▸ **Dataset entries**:
/---

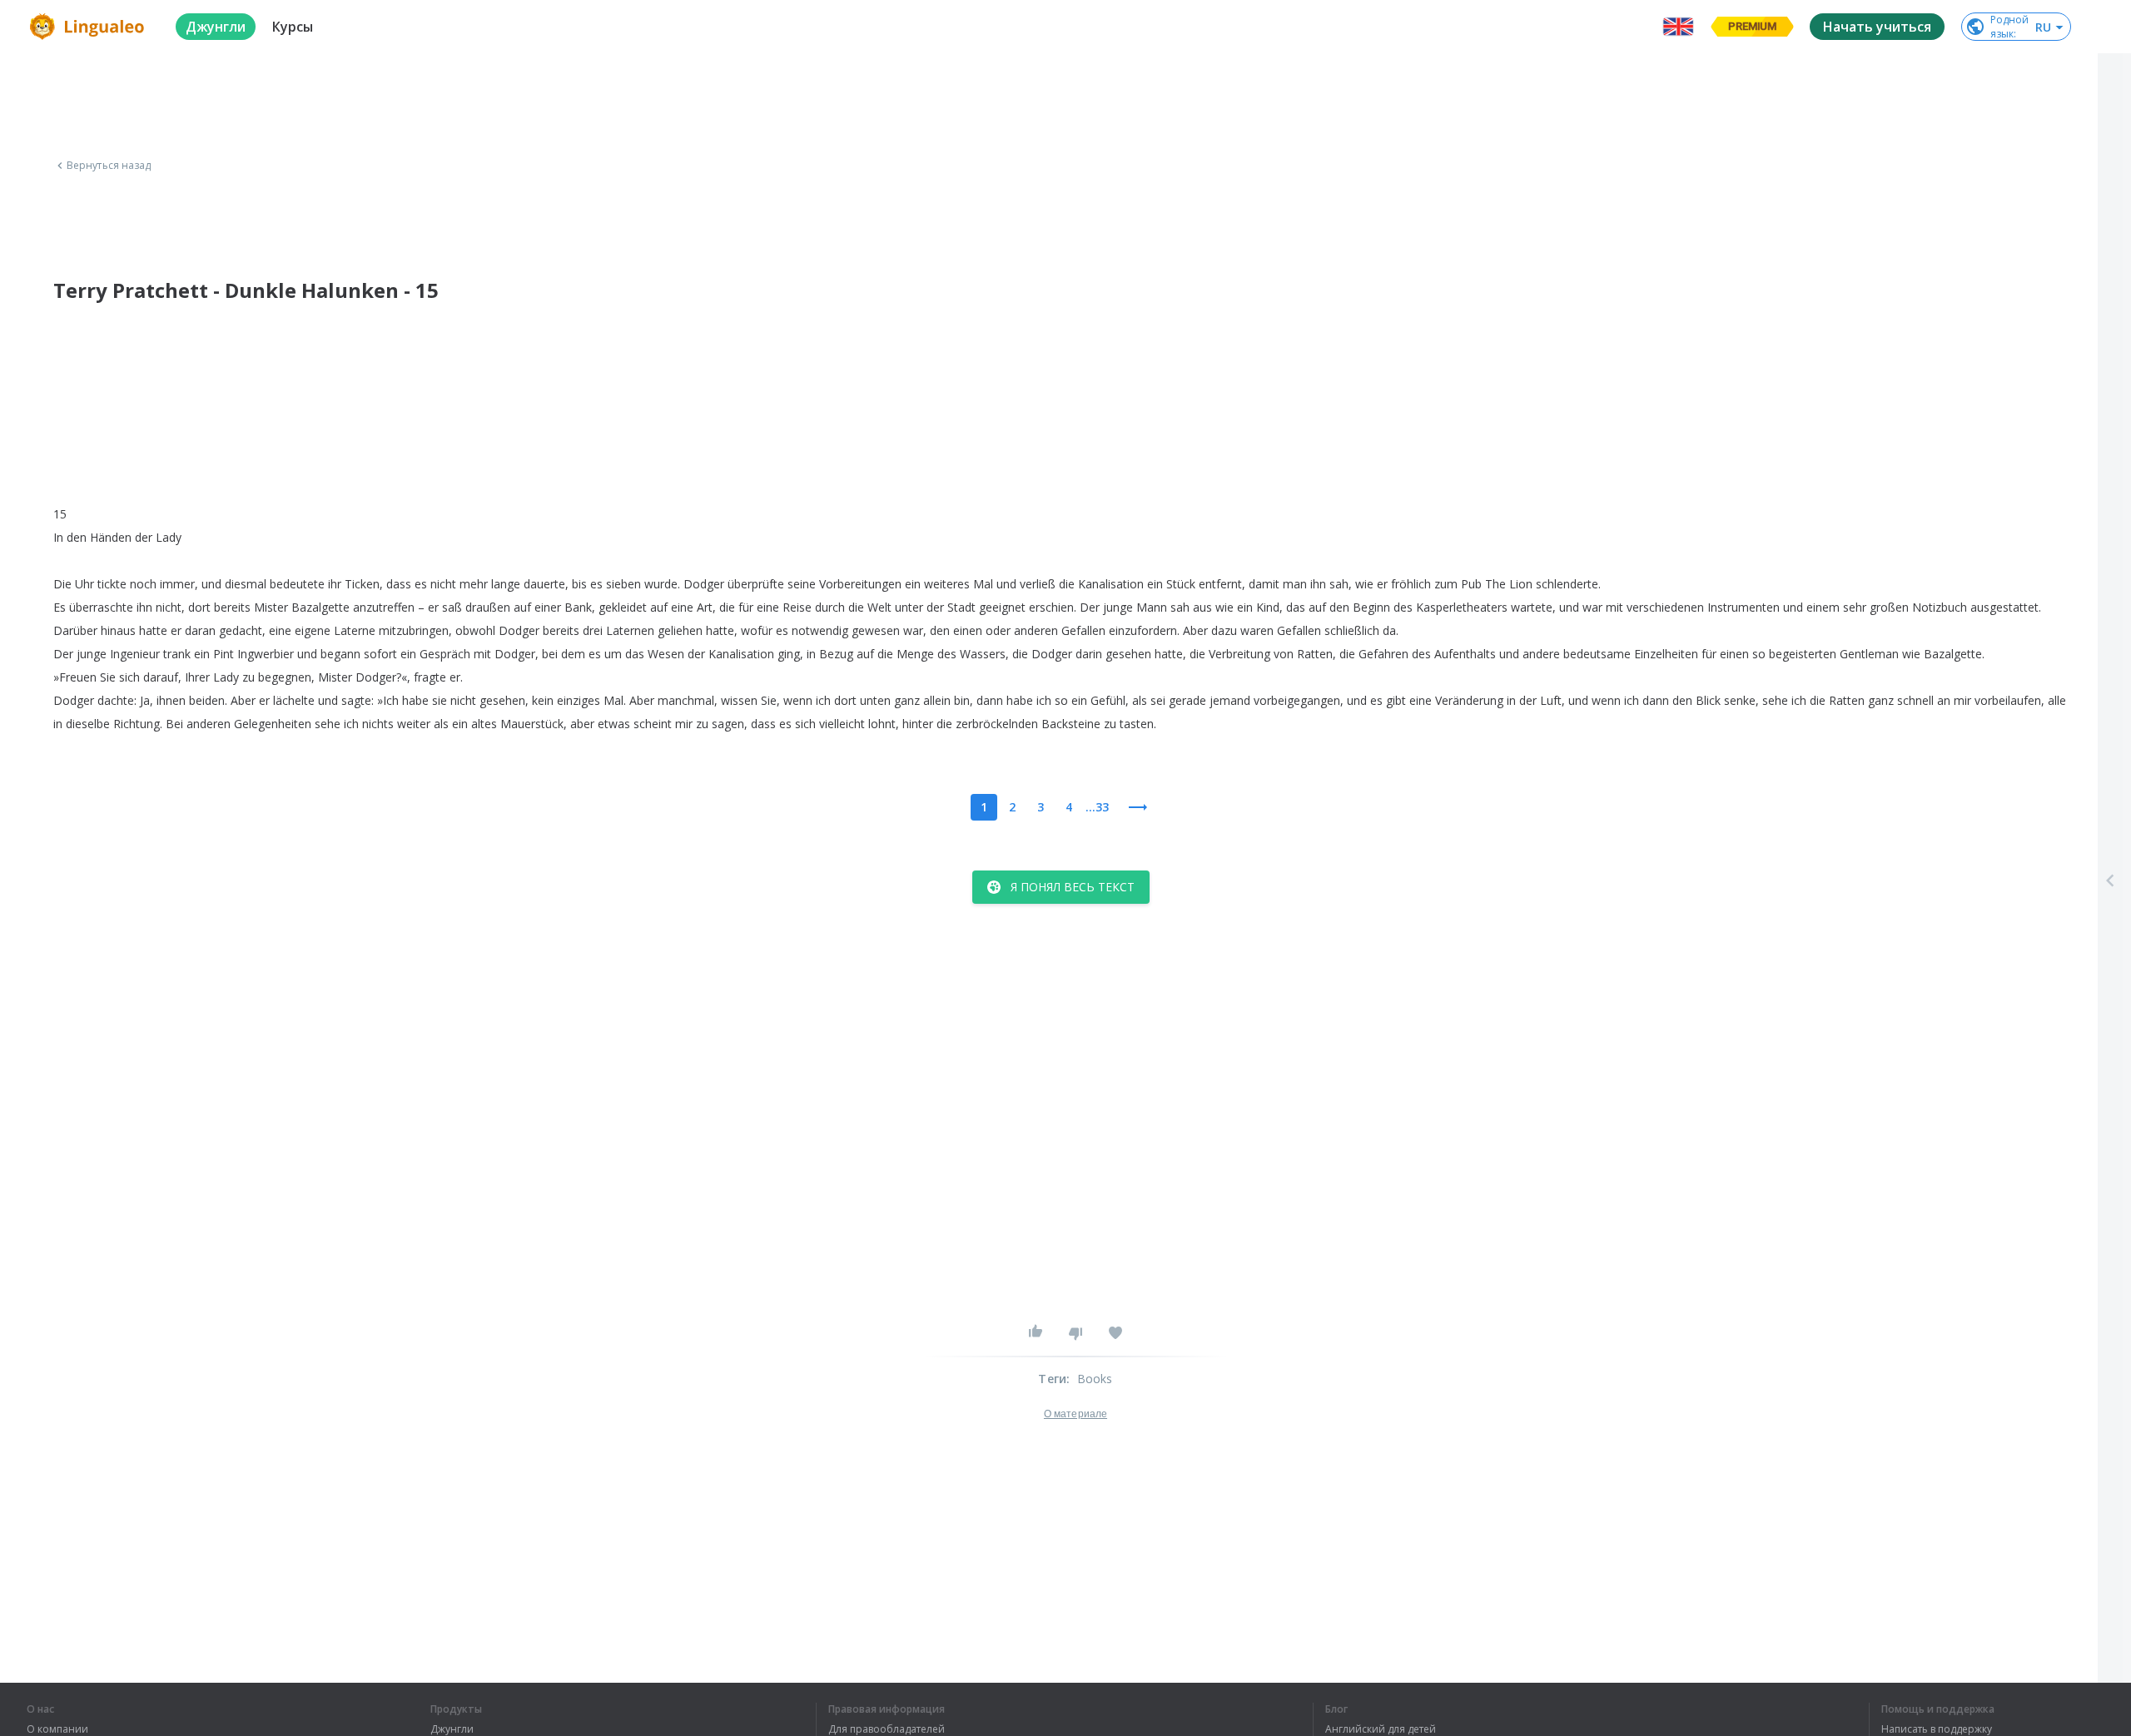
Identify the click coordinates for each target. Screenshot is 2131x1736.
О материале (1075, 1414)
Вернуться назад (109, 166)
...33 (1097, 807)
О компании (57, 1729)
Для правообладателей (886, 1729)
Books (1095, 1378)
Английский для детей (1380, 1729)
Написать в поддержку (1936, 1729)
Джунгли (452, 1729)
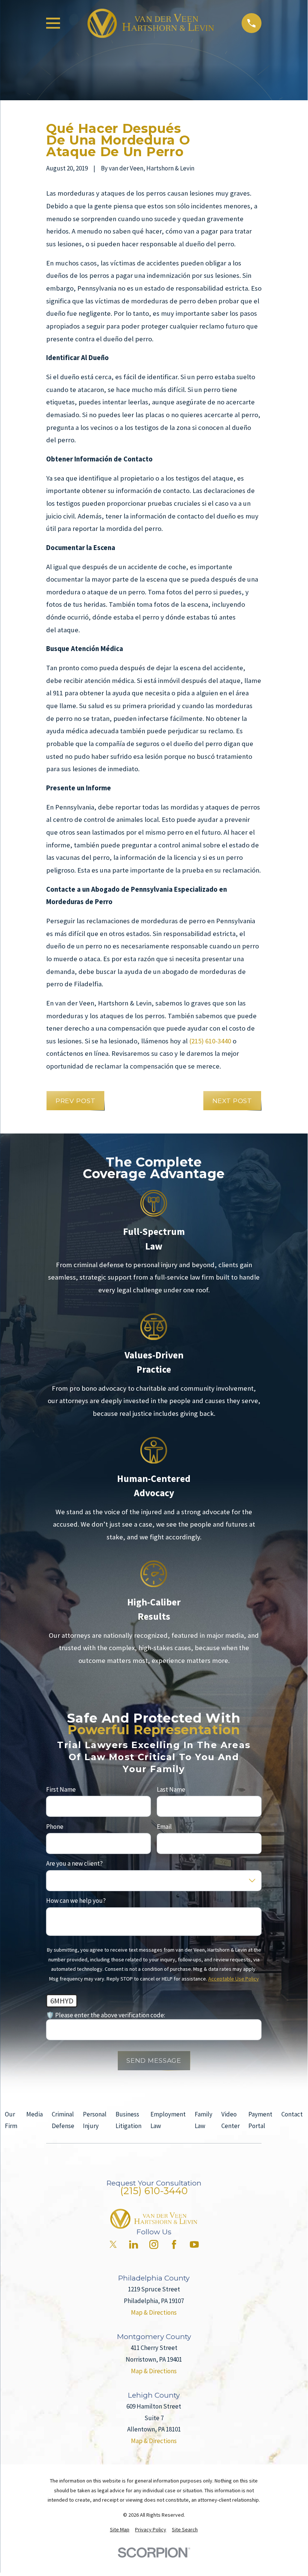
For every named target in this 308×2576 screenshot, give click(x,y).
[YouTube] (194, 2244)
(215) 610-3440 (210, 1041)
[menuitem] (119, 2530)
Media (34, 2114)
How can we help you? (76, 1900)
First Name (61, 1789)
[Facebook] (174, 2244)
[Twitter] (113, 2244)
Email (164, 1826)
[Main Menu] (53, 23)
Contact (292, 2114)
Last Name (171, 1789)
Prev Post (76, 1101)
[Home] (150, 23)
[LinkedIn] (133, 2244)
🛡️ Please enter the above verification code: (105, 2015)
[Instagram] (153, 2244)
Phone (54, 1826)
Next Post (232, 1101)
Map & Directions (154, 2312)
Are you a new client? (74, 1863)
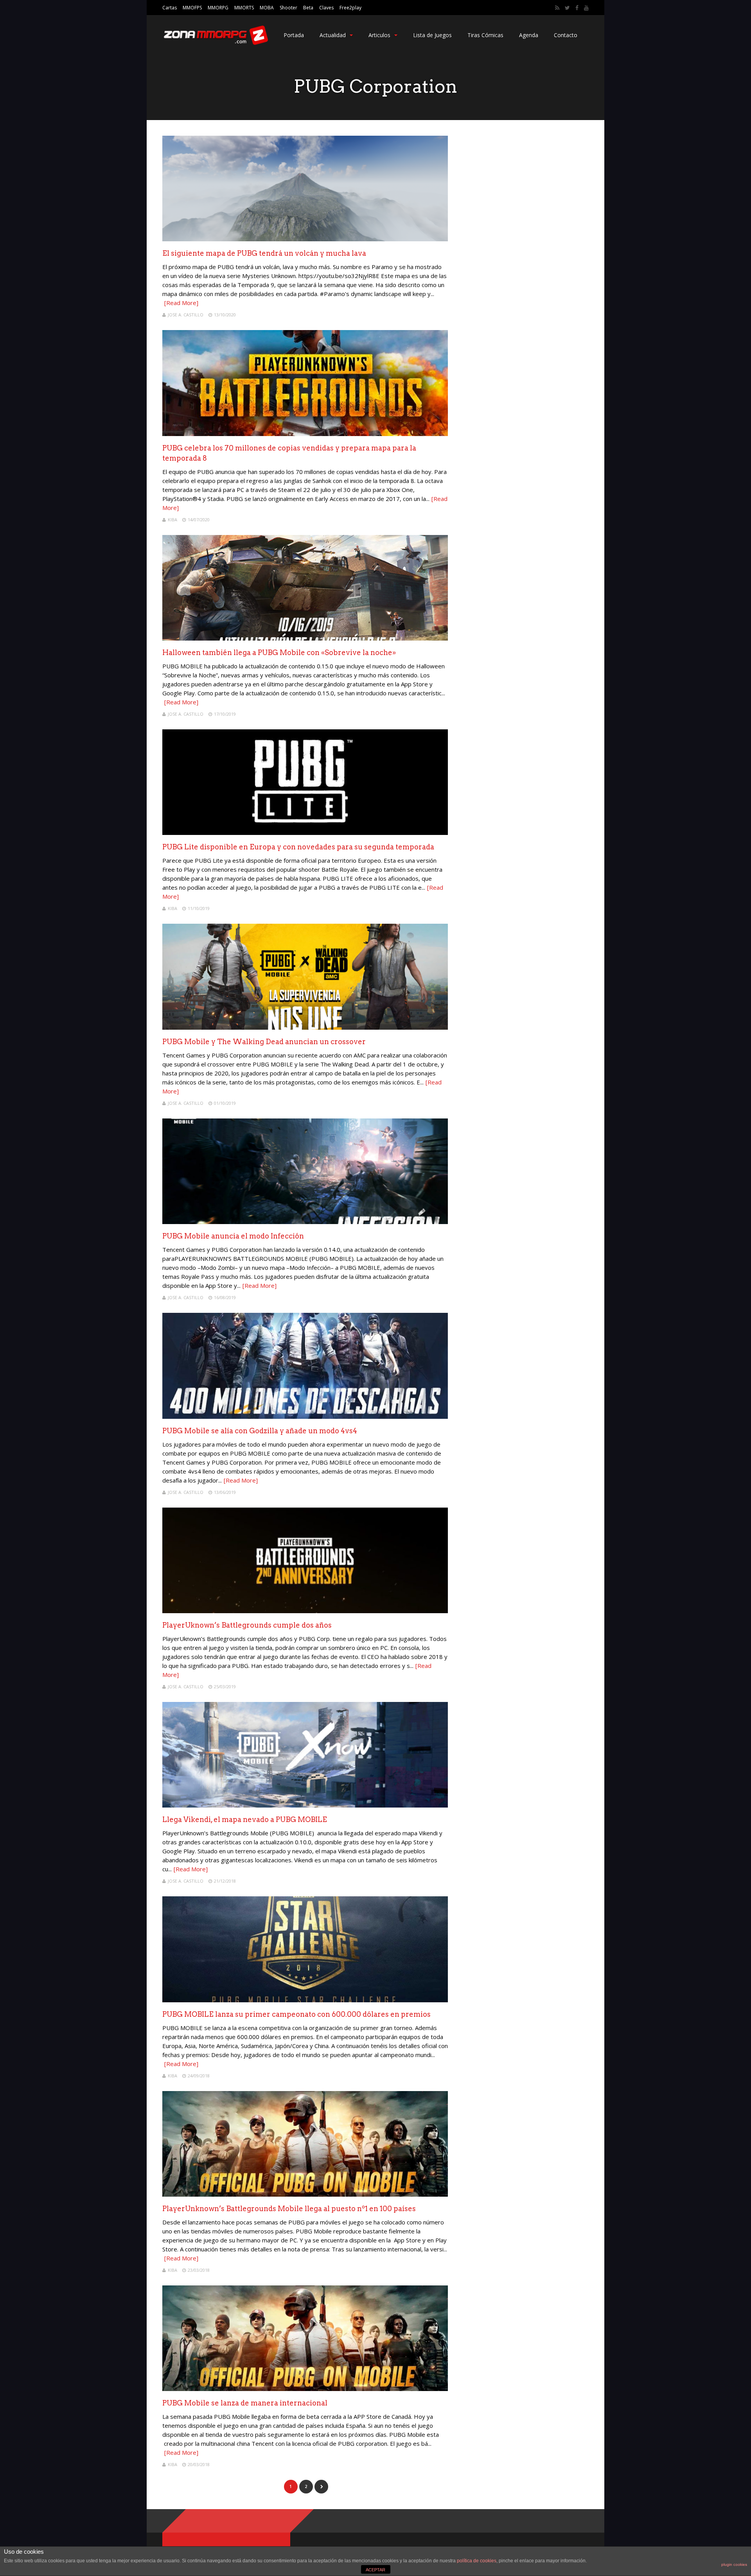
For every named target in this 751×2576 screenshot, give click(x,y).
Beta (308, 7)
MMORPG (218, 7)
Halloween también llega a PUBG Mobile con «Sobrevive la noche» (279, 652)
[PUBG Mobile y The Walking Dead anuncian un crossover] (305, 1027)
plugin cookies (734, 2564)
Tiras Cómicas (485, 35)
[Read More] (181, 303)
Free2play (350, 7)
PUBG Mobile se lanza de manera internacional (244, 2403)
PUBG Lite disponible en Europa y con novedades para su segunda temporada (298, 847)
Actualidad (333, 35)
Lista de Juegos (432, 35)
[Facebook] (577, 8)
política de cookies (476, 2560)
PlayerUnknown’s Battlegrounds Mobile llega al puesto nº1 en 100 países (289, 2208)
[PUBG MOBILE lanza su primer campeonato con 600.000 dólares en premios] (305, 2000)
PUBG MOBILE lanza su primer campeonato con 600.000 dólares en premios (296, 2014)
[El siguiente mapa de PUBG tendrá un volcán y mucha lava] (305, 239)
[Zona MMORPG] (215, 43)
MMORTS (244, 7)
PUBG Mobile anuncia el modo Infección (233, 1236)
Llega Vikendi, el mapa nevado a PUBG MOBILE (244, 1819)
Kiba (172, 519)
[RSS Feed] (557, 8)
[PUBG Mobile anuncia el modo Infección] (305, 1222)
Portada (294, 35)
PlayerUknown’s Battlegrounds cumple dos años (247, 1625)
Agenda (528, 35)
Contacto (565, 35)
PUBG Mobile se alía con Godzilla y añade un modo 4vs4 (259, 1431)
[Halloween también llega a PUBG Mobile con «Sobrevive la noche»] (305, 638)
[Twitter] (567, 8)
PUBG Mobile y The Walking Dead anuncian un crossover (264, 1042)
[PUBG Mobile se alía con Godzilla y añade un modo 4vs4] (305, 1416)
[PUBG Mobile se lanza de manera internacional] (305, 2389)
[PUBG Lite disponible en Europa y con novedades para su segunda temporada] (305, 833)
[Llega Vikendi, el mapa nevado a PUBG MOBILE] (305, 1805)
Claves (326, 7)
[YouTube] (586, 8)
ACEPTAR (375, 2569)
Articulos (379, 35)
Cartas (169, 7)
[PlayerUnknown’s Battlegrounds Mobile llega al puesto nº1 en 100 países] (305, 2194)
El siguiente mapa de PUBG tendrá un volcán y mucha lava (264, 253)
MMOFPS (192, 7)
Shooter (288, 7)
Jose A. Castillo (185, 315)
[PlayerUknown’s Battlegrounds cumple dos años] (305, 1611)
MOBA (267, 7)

\---

Copy word for word each line of the data above, from the first through the one containing "PUBG Mobile se lanza de manera internacional (244, 2403)", and include no pictures.

▸ **EXERCISE ANSWER**:
Identify the click coordinates for each target. Screenshot is 2131x1736.
О материале (1075, 1414)
Вернуться назад (109, 166)
...33 (1097, 807)
О компании (57, 1729)
Для правообладателей (886, 1729)
Books (1095, 1378)
Английский для детей (1380, 1729)
Написать в поддержку (1936, 1729)
Джунгли (452, 1729)
For every named target in this 308×2576 screenshot, give click(x,y).
[YouTube] (194, 2244)
(215) 610-3440 (210, 1041)
[menuitem] (119, 2530)
Media (34, 2114)
How can we help you? (76, 1900)
First Name (61, 1789)
[Facebook] (174, 2244)
[Twitter] (113, 2244)
Email (164, 1826)
[Main Menu] (53, 23)
Contact (292, 2114)
Last Name (171, 1789)
Prev Post (76, 1101)
[Home] (150, 23)
[LinkedIn] (133, 2244)
🛡️ Please enter the above verification code: (105, 2015)
[Instagram] (153, 2244)
Phone (54, 1826)
Next Post (232, 1101)
Map & Directions (154, 2312)
Are you a new client? (74, 1863)
For every named target in this 751×2576 screenshot, give click(x,y).
Beta (308, 7)
MMORPG (218, 7)
Halloween también llega a PUBG Mobile con «Sobrevive la noche» (279, 652)
[PUBG Mobile y The Walking Dead anuncian un crossover] (305, 1027)
plugin cookies (734, 2564)
Tiras Cómicas (485, 35)
[Read More] (181, 303)
Free2play (350, 7)
PUBG Mobile se lanza de manera internacional (244, 2403)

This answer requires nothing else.